*Given request*.
In the passage below about substitute teaching in a second grade class, list every action the narrator takes in the first paragraph after finding the white construction paper.

*Text shown*.

On a day near the end of the school year, when I found myself substituting in a second grade classroom where I had never been before, for a teacher I had never met, in an emergency situation in which there were no lesson plans, the first thing I did was scout around the cupboards to see what art materials might be available. I found some white construction paper that had been cut to about 9x18, so I pulled it out, sorted through it for pieces that were not bent or torn, counted out enough sheets for the class, consulted my little folder stash of emergency ideas, and decided to have the students do some line designs with their hands.
I demonstrated on the white board what to do: I traced my hand along with part of my arm, then drew five lines across the paper in different directions, crossing over the traced hand and extending the lines off the edges of the paper. I gave directions to color in all the spaces however they liked, and let them go to work. It was interesting to see that some students drew all their lines extending off two edges of the paper, while other students drew some of their lines stopping at other lines rather than crossing them.

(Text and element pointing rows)
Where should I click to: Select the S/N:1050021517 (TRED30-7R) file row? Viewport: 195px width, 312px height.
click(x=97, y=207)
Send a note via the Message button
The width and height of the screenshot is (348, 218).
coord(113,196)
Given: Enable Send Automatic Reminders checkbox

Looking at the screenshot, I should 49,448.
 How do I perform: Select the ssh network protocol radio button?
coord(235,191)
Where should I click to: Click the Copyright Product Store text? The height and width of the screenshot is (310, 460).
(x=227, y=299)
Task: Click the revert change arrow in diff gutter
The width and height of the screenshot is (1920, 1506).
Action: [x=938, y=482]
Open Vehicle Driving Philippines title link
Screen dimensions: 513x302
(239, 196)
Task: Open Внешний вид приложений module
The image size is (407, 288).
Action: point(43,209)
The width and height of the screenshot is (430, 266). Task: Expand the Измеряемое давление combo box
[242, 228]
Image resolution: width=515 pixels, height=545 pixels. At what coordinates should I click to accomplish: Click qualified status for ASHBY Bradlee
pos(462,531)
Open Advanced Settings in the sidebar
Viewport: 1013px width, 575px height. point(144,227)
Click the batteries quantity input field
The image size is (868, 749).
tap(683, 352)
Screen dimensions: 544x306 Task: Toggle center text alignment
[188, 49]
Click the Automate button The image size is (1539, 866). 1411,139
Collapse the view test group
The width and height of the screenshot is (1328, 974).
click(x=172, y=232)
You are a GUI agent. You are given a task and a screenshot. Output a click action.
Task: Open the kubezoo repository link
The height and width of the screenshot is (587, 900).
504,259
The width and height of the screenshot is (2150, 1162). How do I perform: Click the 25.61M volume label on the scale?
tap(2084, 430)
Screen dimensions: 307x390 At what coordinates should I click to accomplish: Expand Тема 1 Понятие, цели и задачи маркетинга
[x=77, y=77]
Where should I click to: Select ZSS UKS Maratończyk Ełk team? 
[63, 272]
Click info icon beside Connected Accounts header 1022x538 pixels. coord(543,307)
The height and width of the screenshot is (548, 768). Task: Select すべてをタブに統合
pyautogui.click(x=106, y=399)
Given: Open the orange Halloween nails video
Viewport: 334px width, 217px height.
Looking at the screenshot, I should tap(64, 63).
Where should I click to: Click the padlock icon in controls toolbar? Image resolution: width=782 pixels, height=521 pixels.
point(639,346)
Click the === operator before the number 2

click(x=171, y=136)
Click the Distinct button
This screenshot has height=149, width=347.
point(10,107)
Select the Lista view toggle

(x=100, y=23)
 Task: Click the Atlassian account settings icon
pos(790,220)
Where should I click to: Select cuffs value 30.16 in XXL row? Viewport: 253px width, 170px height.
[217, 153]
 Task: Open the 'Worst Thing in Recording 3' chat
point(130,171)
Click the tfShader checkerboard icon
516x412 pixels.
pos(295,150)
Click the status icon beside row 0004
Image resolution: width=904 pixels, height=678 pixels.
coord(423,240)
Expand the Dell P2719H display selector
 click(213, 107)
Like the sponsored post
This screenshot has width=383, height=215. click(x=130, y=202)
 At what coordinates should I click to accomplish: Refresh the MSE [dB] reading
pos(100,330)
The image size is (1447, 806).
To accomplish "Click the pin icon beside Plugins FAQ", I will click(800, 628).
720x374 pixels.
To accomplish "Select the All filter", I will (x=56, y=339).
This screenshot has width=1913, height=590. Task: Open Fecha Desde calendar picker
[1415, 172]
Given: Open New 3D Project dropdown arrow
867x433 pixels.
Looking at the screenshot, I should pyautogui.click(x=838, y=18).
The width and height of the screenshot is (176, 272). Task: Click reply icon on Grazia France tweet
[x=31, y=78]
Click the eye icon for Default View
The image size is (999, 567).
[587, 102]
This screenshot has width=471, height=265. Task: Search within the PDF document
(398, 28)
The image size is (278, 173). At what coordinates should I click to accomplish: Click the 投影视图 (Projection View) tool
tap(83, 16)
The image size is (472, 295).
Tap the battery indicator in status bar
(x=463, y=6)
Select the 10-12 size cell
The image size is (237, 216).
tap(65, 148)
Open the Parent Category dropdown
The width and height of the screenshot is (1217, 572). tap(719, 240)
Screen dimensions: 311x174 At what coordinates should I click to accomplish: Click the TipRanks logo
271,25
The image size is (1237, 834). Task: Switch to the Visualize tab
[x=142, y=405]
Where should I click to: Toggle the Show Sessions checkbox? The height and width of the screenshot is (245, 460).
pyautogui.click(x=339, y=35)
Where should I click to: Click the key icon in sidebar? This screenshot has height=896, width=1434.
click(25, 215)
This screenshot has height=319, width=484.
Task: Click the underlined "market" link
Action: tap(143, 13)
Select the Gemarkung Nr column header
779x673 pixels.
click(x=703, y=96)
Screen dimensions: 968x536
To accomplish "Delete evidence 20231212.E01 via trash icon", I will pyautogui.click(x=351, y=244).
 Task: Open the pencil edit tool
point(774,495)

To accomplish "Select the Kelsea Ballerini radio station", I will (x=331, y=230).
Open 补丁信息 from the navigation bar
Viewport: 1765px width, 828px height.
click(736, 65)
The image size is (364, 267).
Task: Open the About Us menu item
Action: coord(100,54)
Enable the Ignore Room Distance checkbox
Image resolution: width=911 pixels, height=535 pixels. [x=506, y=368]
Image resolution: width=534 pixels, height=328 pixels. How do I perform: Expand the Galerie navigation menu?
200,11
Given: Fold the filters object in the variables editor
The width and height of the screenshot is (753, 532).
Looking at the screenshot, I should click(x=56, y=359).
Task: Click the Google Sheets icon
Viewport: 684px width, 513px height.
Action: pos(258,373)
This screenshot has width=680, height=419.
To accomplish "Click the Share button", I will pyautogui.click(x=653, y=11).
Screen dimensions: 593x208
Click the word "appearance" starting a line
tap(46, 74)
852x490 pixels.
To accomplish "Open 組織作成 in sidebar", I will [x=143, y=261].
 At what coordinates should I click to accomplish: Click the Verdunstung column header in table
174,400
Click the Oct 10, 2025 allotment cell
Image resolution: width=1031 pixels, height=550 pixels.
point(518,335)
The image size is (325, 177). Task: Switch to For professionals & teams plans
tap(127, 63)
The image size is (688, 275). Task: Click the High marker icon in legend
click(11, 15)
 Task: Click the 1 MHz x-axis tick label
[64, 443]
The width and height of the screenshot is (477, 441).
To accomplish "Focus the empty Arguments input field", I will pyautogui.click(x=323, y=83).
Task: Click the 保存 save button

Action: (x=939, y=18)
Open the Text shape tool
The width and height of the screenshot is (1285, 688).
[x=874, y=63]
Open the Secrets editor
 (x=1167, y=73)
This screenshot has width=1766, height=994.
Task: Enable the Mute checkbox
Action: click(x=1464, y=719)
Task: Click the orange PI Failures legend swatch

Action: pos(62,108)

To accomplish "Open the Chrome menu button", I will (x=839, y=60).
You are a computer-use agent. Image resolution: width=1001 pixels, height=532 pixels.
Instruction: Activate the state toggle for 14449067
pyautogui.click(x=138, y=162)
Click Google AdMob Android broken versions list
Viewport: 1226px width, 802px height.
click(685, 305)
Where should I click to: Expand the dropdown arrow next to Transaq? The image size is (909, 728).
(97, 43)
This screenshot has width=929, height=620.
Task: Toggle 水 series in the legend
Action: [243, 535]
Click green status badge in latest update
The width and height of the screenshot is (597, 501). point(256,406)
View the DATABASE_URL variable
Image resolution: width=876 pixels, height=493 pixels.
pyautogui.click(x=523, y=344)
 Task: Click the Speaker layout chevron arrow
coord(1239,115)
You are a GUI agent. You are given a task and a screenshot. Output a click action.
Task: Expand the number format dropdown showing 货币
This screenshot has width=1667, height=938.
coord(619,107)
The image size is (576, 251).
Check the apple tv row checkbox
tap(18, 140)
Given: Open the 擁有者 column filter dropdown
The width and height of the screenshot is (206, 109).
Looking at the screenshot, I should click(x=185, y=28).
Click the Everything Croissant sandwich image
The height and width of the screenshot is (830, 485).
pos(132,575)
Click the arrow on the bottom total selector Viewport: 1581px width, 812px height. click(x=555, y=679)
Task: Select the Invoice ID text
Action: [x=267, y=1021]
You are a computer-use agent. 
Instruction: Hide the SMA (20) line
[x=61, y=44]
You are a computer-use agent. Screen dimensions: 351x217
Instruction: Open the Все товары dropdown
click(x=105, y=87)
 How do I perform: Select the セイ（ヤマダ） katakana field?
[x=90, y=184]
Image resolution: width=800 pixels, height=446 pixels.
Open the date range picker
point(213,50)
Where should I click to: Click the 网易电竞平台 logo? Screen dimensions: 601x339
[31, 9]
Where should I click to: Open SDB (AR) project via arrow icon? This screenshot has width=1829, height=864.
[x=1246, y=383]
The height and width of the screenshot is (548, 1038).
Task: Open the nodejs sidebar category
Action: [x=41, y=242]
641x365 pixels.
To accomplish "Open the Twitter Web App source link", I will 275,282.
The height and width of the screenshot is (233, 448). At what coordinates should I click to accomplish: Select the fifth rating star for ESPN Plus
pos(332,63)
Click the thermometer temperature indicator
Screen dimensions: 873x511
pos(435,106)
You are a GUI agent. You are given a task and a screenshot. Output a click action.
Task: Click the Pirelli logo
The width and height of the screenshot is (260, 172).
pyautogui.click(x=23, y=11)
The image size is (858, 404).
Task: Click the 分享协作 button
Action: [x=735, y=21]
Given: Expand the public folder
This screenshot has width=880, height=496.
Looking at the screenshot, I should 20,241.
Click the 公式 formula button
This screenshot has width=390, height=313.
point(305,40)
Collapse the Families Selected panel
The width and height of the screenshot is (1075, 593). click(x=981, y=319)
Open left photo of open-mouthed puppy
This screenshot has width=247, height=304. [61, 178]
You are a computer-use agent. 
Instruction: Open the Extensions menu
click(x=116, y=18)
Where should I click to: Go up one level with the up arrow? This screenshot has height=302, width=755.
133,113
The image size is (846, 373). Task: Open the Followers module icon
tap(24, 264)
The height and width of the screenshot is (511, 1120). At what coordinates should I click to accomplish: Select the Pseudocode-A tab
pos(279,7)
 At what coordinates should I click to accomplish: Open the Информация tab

*Written response*.
- Pulled the paper out
- Sorted through it for pieces that were not bent or torn
- Counted out enough sheets for the class
- Consulted a little folder stash of emergency ideas
- Decided to have the students do some line designs with their hands